Take some tomato in a can, chunks of mozzarella in a bag, some spices and your pack of pot-sized spaghetti. Preheat the oven and, in the meantime, pour everything into a baking dish to prepare your baked spaghetti the one pot way. Then, put everything in the oven, wait for it to cook, set the table and say goodbye forever to any Italian guest you have invited for dinner.
Because I assure you that it will be extremely difficult to convince my compatriots to eat this type of dish (oven baked spaghetti), especially after having witnessed its preparation.
Of course, there are (very few) brave people who could do it, some off-site students who have not seen a plate of pasta maybe for two years.
Seriously (not so much), here is all you need to know about this recipe so famous in many countries and so much criticized by Italians.
The (presumed) story of oven baked spaghetti
Baked oven spaghetti are part of those recipes that many people consider Italian but which, actually, are not taken into consideration in Italy at all.
Pot-sized spaghetti does not even exist in our country and, if we really need to cut down…well, we cut them by hand, but only in very rare recipes that require this process!
Even the origins of this dish are uncertain and smoky, but many believe that their roots are found in Naples during the Second World War. A moment of great difficulty for a city that had been the capital of the Kingdom of Two Sicilies and which dealt with a completely different scenario after the Italian unification (1861). However, let’s go in order.

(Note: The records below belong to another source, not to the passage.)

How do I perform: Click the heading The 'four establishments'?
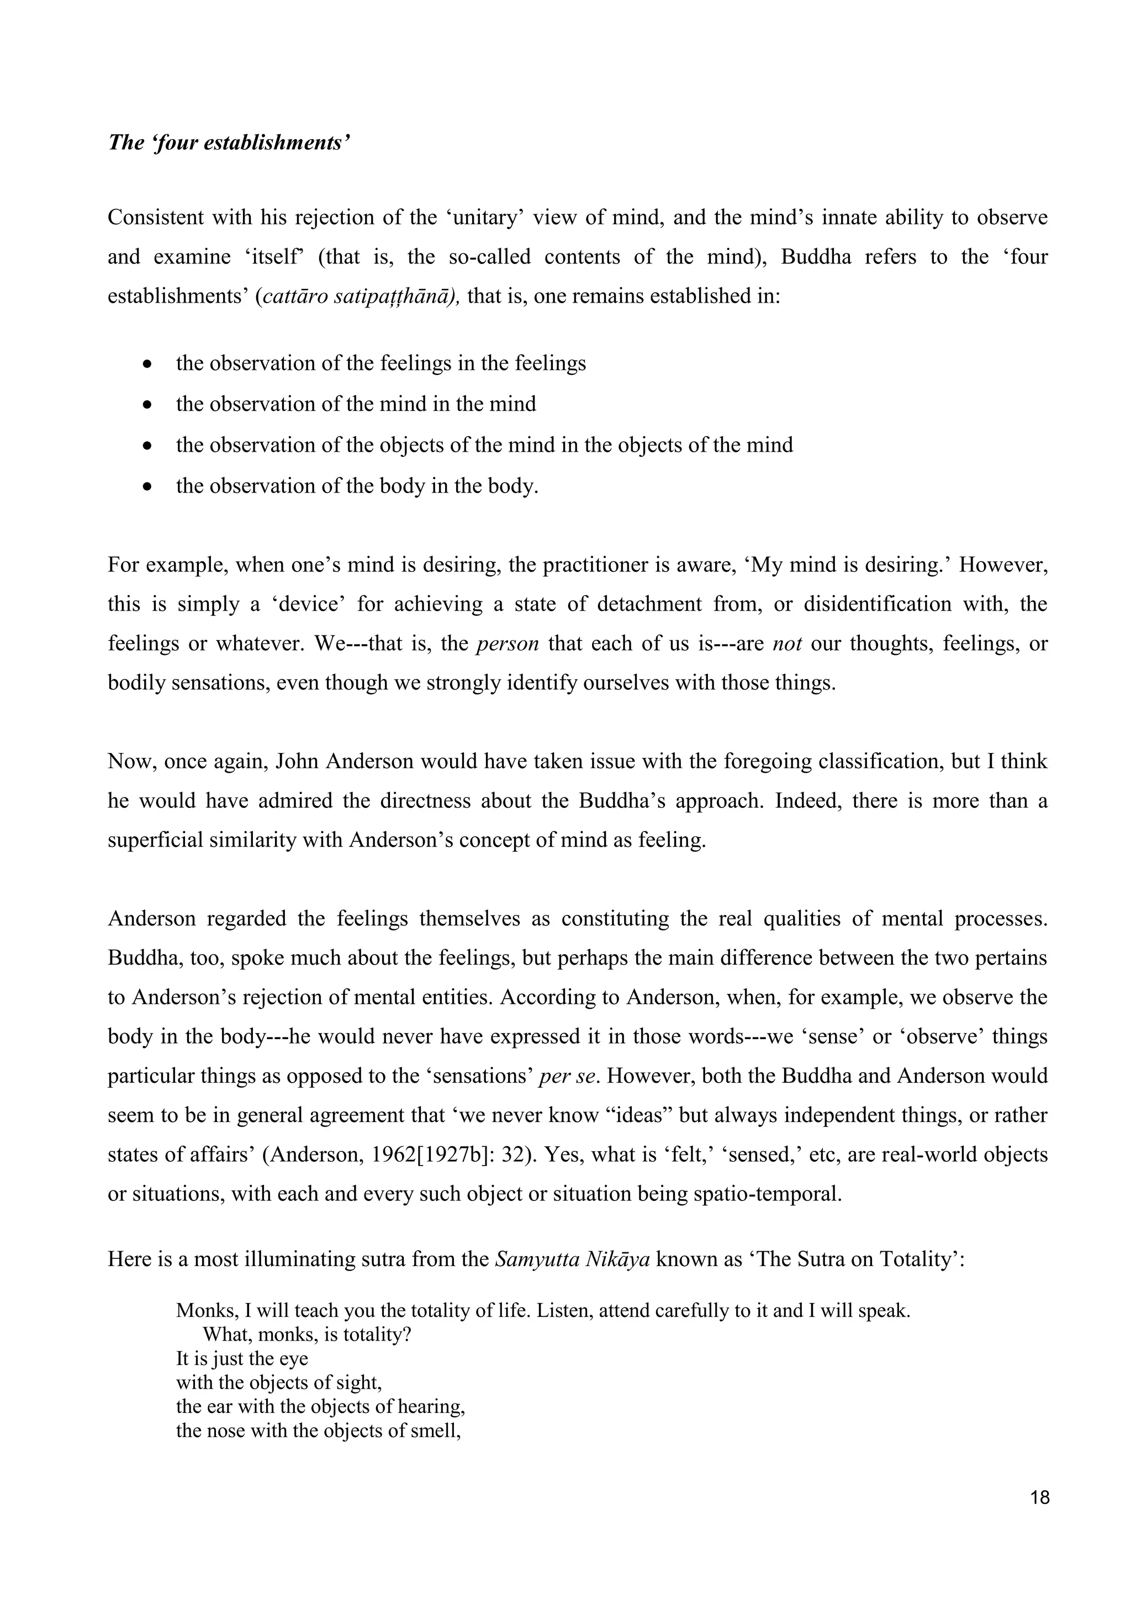229,144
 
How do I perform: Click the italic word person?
507,643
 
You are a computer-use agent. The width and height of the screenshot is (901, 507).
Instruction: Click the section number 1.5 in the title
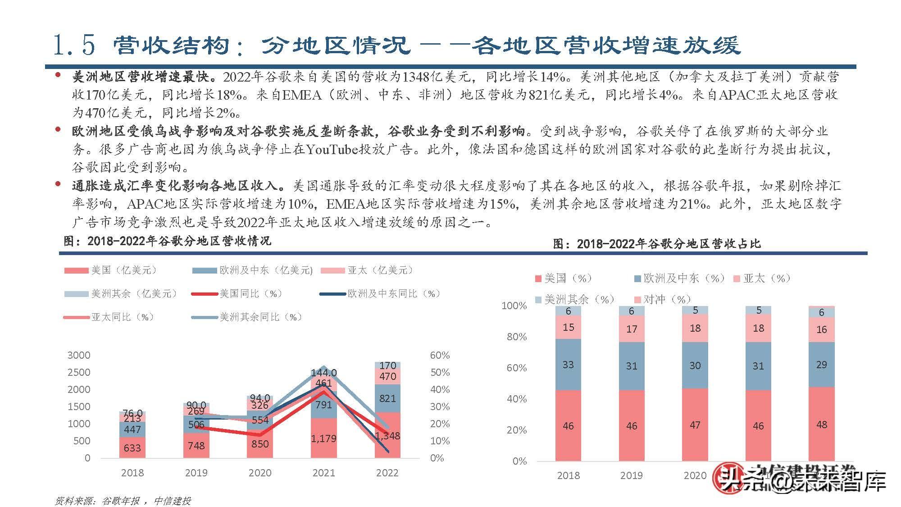click(74, 45)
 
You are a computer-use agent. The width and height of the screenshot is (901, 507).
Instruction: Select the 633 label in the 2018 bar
click(132, 448)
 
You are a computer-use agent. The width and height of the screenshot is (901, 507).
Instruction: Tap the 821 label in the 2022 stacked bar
click(387, 398)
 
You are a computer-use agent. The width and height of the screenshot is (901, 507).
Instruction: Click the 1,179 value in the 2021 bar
click(323, 438)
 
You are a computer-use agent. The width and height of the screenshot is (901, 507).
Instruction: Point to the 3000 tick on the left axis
click(79, 355)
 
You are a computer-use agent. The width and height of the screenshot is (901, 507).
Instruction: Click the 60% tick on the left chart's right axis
click(440, 355)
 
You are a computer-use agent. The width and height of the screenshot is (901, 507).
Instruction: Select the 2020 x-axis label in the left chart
click(260, 473)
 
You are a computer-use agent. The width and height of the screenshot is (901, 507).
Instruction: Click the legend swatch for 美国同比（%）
click(205, 294)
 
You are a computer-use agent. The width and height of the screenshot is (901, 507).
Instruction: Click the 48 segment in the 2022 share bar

According to some versions, oven baked spaghetti goes back to the eighteenth century and arrived in America with the Italians’ migration dated in the following century, becoming quite popular. In Italy, on the other hand, they had much less luck, finding themselves being chosen only in times of war, when food supplies were reduced to the minimum and the flour was used to give life to everything that could quench people.
In other words, as it has often happened, it is a recipe that would have helped Italians abroad to keep the tradition alive…by turning it upside down. To be honest, the information regarding this historical path is extremely contradictory and fragmented, so there are not too many certainties.
The Italian concept of baked pasta, different from the Oven Baked Spaghetti.
The fact that Italians do not love baked spaghetti does not mean that pasta is not cooked in the oven in our country. Indeed, in Sunday lunches, during important dinners full of guests, it is very easy to find a huge pan of baked pasta at the center of the table to be shared. But then, what are the differences?
- The first, essential: the pasta is initially cooked, as always, in boiling water and salt and we complete it in the oven, where it can absorb the sauce, acquiring that browning that would be impossible to create otherwise.
- The second, important: the main format for Italian baked pasta is lasagne, closely followed by cannelloni. Both are almost always prepared exclusively in the oven, so it is a local Italian special dish.
Rigatoni, ziti, penne, tortiglioni and long pasta (more bucatini than spaghetti) also find a place in our ovens but strictly respecting the cooking method I have described previously. It is that we are really used to avoiding the traumatic event of “overcooked pasta”.
However, there is an Italian recipe that can resemble that of oven baked spaghetti: it is called spaghetti arrangiati and it has Apulian origin. The preparation is one-pot-way, but with regular spaghetti broken by hand and local ingredients; someone even ventures a pan-fried variant and, even if it horrifies many gourmet, it is much appreciated when cooking respects the right times (especially, you guessed it, pasta’s one).
Italian-style baked spaghetti, is that a possible option?
If you were to ask for baked spaghetti in an Italian hostelry, you would probably find faces with a question mark in the shape of their head in front of you. But that does not mean you could not be satisfied.
Indeed, there is a very quick, tasty and light recipe often proposed by mothers to the most whimsical children. The secret is always the same: cook half of the pasta in salted water and the other half in the oven and do the same with the sauce. Initially prepare it in a pan with garlic browned in boiling oil. Another must: the addition of mozzarella and not just simple cheese.
Basically, the oven is conceived only to perfect the recipe and make it more mixed, strong and crunchy; but it is never a single option for an Italian pasta dish, which has too many promises to be kept like the oven baked spaghetti.